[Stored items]
↓
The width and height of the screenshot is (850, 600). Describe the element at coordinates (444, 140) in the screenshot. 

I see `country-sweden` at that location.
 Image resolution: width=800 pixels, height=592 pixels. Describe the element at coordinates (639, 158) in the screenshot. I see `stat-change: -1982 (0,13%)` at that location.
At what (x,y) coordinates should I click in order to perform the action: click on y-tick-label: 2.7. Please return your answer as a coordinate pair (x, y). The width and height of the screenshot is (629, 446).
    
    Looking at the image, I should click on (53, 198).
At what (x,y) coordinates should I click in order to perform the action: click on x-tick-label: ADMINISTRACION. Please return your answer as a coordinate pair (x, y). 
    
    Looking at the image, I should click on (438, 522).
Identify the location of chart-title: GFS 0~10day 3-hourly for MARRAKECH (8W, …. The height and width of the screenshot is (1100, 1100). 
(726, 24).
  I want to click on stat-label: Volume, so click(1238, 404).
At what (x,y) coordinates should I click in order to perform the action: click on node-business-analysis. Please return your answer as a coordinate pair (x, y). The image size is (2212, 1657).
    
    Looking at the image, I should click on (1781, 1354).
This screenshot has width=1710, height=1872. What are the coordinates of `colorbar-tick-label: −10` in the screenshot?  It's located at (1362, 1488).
↑
Rewrite the records above, changing "coordinate pair" to "point" wherever it appears and leaving everything else unchanged.

Output below »
The width and height of the screenshot is (850, 600). Describe the element at coordinates (444, 140) in the screenshot. 

I see `country-sweden` at that location.
 Image resolution: width=800 pixels, height=592 pixels. Describe the element at coordinates (639, 158) in the screenshot. I see `stat-change: -1982 (0,13%)` at that location.
At what (x,y) coordinates should I click in order to perform the action: click on y-tick-label: 2.7. Please return your answer as a point (x, y). The width and height of the screenshot is (629, 446).
    
    Looking at the image, I should click on (53, 198).
At what (x,y) coordinates should I click in order to perform the action: click on x-tick-label: ADMINISTRACION. Please return your answer as a point (x, y). 
    
    Looking at the image, I should click on (438, 522).
Identify the location of chart-title: GFS 0~10day 3-hourly for MARRAKECH (8W, …. The height and width of the screenshot is (1100, 1100). 
(726, 24).
  I want to click on stat-label: Volume, so click(1238, 404).
At what (x,y) coordinates should I click in order to perform the action: click on node-business-analysis. Please return your answer as a point (x, y). The image size is (2212, 1657).
    
    Looking at the image, I should click on (1781, 1354).
This screenshot has width=1710, height=1872. What are the coordinates of `colorbar-tick-label: −10` in the screenshot?  It's located at (1362, 1488).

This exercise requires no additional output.